El Rocío

La fiesta va por dentro

  • Triana y la Macarena suben la Cuesta del Caracol bajo el azote de un aguacero que duró tres horas. Una breve tregua permitió a ambas corporaciones el recorrido por sus barrios.

Pasan las once de la mañana cuando el cielo se desploma sobre Triana. Los romeros acaban de abandonar el barrio. Florecen los paraguas como lo hacen las tópicas margaritas llegadas estas fechas (para mal de los alérgicos). Los impermeables verdes unifican la algarabía cromática que minutos antes había imperado en el arrabal. Fue breve la tregua que hizo soñar con cielos celestes y los brillos de un sol, tan efímera como la cerveza que a esta hora ya disfruta más de un romero (pese a que el tiempo invita más a aguardiente). Se van los trianeros buscando la Cuesta del Caracol y la lluvia se adueña de la ciudad desdibujando cualquier huella de fiesta. "Venga que es agua, y encima gratis", grita un peregrino cuando las nubes descargan sin compasión alguna.

"Hay que tener ganas de Rocío para irse con este tiempo". Reflexión de una señora que se cobija en la Basílica del Cachorro mientras escampa la tormenta. Del mal tiempo han hecho su agosto las tiendas especializadas en ropa deportiva. El martes se agotaron las botas de agua. Hubo un establecimiento que facturó 25.000 euros en cinco horas por este calzado tan molesto como antiestético. La lluvia cambia la indumentaria romera. Introduce nuevas variantes en los looks de los peregrinos. A veces, con mezcolanzas difíciles de digerir para la vista. El refrán dice que una buena capa todo lo tapa, pero en el caso de las rocieras, el maldito plástico acaba por deslucir cualquier intento de coquetería. A todas las iguala ese verde que ya se ha adueñado de las fotos del Rocío. Aunque aún queda margen -bastante amplio- para la improvisación. Entre los romeros hay quien, con el pretexto de la lluvia, parece sacado del concierto de AC/DC.
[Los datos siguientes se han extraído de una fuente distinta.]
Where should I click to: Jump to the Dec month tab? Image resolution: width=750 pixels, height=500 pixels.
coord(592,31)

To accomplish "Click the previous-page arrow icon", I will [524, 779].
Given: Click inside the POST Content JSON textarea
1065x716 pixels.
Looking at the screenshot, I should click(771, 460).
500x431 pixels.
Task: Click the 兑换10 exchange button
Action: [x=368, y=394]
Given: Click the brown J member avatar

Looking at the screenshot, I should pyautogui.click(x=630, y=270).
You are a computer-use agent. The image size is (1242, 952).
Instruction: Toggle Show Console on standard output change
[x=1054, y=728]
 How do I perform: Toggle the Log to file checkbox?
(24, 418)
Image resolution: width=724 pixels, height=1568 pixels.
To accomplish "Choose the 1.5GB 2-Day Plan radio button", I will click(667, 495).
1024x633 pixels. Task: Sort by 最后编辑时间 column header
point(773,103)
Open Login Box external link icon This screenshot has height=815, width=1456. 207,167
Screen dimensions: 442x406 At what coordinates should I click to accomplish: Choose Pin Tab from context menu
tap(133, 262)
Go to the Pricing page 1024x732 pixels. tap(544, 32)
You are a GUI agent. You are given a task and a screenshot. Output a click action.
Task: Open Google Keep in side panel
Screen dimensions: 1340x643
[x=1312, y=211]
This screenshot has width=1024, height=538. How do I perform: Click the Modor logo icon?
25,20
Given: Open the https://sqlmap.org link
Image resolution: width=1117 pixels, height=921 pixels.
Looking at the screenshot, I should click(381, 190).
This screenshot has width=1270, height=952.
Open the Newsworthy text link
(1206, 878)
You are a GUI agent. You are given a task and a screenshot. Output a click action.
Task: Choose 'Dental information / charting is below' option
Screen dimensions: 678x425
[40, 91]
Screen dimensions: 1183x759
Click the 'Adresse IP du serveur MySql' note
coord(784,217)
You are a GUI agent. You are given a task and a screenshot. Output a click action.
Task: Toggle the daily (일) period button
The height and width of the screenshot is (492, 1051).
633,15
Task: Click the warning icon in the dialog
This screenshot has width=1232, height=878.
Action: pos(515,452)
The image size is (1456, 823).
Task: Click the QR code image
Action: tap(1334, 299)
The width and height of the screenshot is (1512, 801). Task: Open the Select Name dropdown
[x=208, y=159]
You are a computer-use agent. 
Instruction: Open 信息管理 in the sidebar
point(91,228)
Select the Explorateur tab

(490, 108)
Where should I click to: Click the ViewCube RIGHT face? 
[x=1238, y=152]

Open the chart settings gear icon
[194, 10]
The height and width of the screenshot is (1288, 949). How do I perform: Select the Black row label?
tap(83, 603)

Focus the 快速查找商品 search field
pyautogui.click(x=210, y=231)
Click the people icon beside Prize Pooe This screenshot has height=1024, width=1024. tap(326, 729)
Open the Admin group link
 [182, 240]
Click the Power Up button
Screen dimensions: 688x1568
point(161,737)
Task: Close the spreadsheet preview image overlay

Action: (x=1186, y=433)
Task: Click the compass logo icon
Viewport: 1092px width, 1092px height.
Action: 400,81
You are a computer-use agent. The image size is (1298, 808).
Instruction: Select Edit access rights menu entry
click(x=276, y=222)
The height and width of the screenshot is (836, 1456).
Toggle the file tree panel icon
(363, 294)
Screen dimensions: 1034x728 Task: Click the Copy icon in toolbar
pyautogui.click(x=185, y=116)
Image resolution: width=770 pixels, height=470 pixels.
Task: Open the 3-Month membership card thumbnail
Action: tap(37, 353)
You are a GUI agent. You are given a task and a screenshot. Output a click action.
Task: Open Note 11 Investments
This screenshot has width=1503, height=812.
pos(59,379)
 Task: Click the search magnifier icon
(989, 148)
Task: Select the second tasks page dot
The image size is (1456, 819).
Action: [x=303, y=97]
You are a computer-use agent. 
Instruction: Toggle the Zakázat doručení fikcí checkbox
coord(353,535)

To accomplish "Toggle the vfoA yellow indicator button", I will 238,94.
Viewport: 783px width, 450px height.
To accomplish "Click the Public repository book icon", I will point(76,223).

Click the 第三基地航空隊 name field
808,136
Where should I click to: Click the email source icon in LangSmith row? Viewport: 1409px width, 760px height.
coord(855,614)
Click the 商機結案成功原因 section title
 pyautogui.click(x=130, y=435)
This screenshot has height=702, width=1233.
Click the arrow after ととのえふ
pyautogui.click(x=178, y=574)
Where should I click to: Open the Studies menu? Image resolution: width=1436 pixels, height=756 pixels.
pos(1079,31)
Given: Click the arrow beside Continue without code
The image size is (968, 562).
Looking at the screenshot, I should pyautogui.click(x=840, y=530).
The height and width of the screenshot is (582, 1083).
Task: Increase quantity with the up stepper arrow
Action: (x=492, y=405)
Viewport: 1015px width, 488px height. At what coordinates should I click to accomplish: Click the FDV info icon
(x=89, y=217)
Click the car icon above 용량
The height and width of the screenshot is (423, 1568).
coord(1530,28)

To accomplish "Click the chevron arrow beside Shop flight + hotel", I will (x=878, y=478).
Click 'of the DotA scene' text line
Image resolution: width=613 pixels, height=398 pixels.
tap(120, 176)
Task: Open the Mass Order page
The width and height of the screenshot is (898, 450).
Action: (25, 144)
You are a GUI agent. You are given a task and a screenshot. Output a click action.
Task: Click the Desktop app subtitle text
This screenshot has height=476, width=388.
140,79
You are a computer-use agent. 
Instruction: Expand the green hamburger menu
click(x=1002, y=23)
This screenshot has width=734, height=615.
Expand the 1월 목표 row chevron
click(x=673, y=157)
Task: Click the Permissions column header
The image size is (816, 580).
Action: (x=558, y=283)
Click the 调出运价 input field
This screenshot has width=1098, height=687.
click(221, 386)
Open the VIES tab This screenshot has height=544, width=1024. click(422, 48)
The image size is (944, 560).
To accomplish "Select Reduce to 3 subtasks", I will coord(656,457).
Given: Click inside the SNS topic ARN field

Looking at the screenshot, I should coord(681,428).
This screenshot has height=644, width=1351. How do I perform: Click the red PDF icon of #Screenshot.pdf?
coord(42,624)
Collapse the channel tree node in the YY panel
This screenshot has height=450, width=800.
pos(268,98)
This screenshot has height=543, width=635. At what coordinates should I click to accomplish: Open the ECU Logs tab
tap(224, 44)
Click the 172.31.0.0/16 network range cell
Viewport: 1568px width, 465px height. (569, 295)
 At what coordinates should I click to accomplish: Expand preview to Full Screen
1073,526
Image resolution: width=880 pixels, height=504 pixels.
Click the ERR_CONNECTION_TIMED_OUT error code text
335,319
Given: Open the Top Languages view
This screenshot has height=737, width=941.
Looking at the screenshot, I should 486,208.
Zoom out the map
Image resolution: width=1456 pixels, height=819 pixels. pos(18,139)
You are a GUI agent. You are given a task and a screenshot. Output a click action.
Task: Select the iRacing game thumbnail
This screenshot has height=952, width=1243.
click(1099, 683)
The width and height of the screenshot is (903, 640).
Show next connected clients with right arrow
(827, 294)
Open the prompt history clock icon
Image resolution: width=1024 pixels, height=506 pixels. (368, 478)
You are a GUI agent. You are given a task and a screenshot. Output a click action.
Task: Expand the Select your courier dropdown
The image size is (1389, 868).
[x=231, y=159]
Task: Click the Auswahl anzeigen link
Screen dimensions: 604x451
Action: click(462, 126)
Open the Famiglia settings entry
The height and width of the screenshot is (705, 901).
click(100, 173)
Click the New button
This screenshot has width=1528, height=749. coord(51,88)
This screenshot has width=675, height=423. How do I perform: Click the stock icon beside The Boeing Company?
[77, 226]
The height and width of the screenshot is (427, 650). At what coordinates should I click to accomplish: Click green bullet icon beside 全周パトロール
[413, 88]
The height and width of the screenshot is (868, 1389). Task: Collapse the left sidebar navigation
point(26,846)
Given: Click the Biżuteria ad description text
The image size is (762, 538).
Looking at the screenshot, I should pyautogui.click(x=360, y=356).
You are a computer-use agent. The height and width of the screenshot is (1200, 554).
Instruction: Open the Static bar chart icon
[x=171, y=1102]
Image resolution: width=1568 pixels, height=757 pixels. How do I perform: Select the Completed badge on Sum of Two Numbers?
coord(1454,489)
En el arrabal macareno el plástico también se impone. La carreta del simpecado -hipérbole argéntea- va cubierta con una funda que hace invisible su cúpula. Las flores que la adornan están casi todas cerradas. Las clientas del mercado de la calle Feria se asoman a ver una comitiva muy acelerada. Cerca de Omnium Sanctorum huele a chicharrón frito, un aroma que acentúa el apetito de los que todavía no han probado bocado.

Por la calle Castilla el aire trae, de vez en cuando, el olor a anís seco, el reconstituyente de los romeros que se agolpan en el Bar Manolo, donde los camareros siguen luciendo camisa blanca y una escuálida cinta negra anudada al cuello, uniforme setentero alejado de las modas que imperan en gastrobares y otros inventos de la cursilería tabernera. Viene el simpecado que cobija a la Virgen Chiquita envuelto en un grueso plástico por el que asoman múltiples clavellinas de colores. La mañana, a esa hora, es un señuelo. Sale un tímido sol y los cielos se despejan. "Ojalá se mantenga así el día". El inocente ruego procede de una joven peregrina que sortea al público que espera de pie la llegada de la comitiva. Su deseo cae en saco roto. Conforme avanzan los romeros por Chapina las nubes se tiñen de un gris intenso. Salta la alerta en los radares de los móviles. La guasa no tarda en aparecer:

"-¿Ya estamos otra vez con lo del Cachorro y la lluvia?"

"-Es que se va a poner a llover en la misma puerta. Eso es tentar la suerte".

El agua es generosa y espera a que se cante la salve delante de la basílica. Luego descarga. Con bastante crueldad. No una, sino hasta cuatro veces, cuando más empinada se hace la cuesta que lleva hasta el pueblo de las tortas de aceite, apéndice, en esta jornada, del arrabal trianero. A pocos kilómetros, sin solución de continuidad, la caravana romera se hilvana con Gines, uno de los puntales rocieros.

La humedad se adueña de los cuerpos en un Rocío diseñado al antojo del agua. Qué molestos son los paraguas al andar y cuánto pesan los volantes mojados. "Hoy dormimos en el Torreón de la Juliana. Mañana, no lo sabemos", se le escuha decir a una trianera en la Calle Real. Es la incógnita de una romería al arbitrio de la lluvia. Muchas hermandades adelantan la pernocta. Otras llegan antes de lo previsto a la aldea en un camino sin arenas. Sin colores. Sin tiempo para un refrigerio. Sólo para andar y combatir el agua. Al cobijo del chubasquero. Bajo el refugio del plástico. La fiesta, este año, va por dentro.